• [Required task]:
Please rewrite the part of the listing that opens with the line containing "Viewport: 1221px width, 535px" and closes with the line containing "click(x=343, y=430)", replacing "message" with "notice" and leaving everything else untouched.

• [Records shown]:

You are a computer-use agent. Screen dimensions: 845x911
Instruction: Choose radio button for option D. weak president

==

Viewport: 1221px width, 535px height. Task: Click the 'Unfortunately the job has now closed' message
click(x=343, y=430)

* * *

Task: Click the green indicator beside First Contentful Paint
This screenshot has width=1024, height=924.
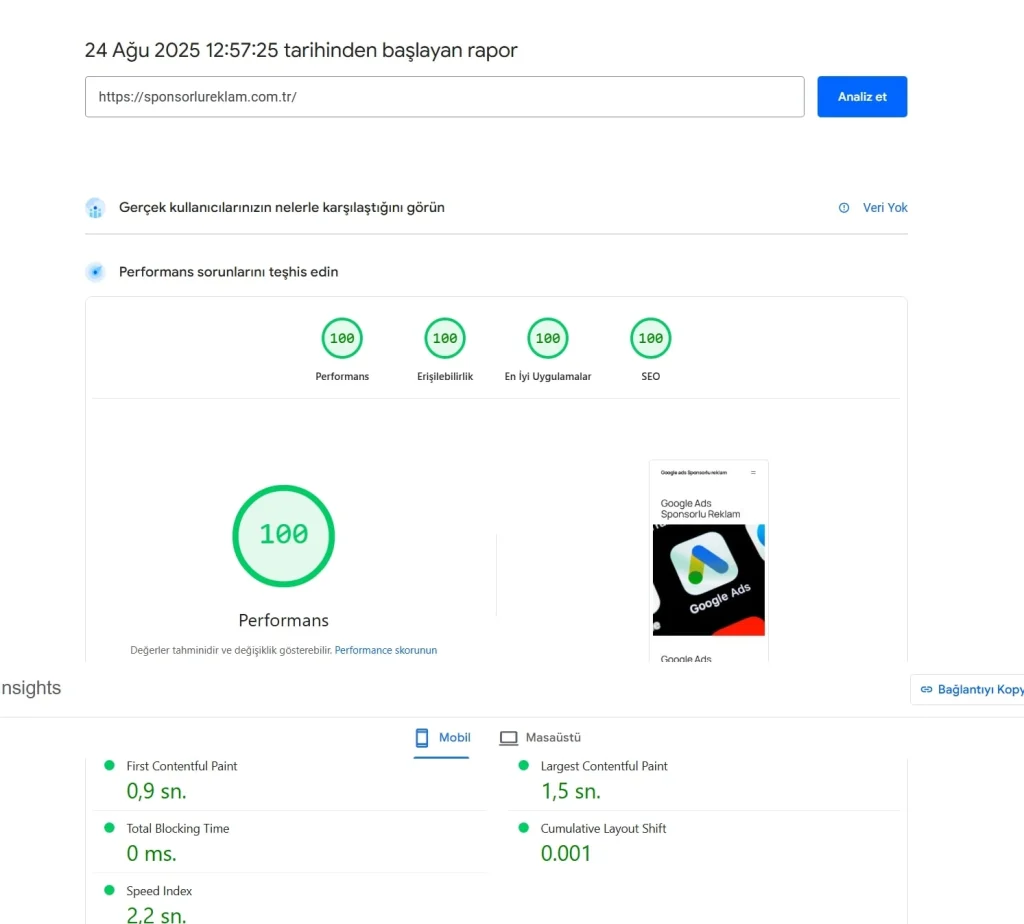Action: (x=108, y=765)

• [Complete answer]:
Viewport: 1221px width, 535px height. Task: Click the 'Unfortunately the job has now closed' notice
click(x=343, y=430)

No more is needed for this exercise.